Robert C. Balling, Jr. gives a graph relevant to comparing a model prediction with the actual record. It is given in his article, "Observational Surface Temperature Records versus Model Prediction," which is published in Shattered Consensus: The True State of Global Warming (page 53). A fascimile of Balling's graph is given below.

Here we have the real world in all its complexity. Over the period 1970 to 2001 the Arctic region did have a greater temperature increase than the tropical region. It was not a five to one ratio however. The north polar region increased in temperature about 83 percent more than the tropic region. However in the south polar region there was no larger increase than the tropics, If anything the south polar region increased less in temperature than the tropics with Antarctica actually decreasing in temperature. If the increase in temperature in the north polar region is taken as a verification of the theory and global warming model then the record in the south polar regions is a denial of the validity of the theory and model. That is the real world in all its complexity.

Balling presents the estimates of temperature change by latitude from a model. He does not give the details of the model or models used for the estimates but he may be using results from models used by the Intergovernmental Panel on Climate Change. The model(s) generally overestimates the change in temperature but more so in the polar regions, particulary the Arctic. The model(s) predict that the temperature increase in the Arctic should be about four times what it is for the tropics. In the very high latitudes of the north polar region the temperature change is declining with latitude rather than increasing. It is not implausible that the actual temperature increase with latitude in the Northern Hemisphere is reflecting the effect of the band of urban-industrial civilization between 25°N and 70°N.

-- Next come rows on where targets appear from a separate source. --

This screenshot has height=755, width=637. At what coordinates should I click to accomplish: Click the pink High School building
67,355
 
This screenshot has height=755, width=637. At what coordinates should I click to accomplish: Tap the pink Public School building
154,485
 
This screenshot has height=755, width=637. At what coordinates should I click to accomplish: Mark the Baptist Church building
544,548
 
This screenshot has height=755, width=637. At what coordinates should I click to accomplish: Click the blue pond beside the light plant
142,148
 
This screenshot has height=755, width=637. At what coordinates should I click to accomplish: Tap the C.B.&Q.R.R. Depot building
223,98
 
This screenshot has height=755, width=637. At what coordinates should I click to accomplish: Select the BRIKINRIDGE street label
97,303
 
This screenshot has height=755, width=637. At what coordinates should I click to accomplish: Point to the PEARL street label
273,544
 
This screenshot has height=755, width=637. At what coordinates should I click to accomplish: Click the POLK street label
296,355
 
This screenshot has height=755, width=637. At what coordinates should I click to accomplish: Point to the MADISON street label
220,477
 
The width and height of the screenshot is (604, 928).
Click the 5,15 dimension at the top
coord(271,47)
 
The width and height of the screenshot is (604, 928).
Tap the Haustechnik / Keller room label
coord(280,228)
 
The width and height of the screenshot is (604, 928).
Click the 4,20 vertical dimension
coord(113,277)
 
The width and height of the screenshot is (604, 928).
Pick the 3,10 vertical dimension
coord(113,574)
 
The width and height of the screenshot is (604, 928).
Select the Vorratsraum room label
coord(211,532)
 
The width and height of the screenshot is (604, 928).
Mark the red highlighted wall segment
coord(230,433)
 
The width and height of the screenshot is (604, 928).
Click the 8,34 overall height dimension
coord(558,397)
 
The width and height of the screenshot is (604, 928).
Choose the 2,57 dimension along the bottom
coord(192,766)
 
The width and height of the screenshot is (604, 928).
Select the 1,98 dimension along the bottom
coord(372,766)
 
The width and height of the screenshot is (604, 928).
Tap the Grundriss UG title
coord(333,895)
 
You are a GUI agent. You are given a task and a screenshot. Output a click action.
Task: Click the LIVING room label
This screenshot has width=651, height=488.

Another element left out of the comparison of temperature change by latitude is that there is much less global area in the higher latitudes than in the lower latitudes. Consequently the variability of zonal temperature is higher in the higher latitudes than in the lower latitudes. For more on this factor see Statistical Significance of Temperature Trends.

In the Southern Hemisphere the models predict an increase at 50°S that is about two and half times the actual increase. In Antarctica the model(s) predict a temperature increase which is about 30 percent larger than the temperature increase predicted for the tropics but the actual temperature change was negative.

The climate models have some successes but they are not hard science and they are not "ready for prime time." Human civilization would be greatly served if the climate modelers had the intellectual integrity to stop making sensationalistic predictions for the 11 o'clock news and admit much work must be done before the model projections are relevant for policy decisions.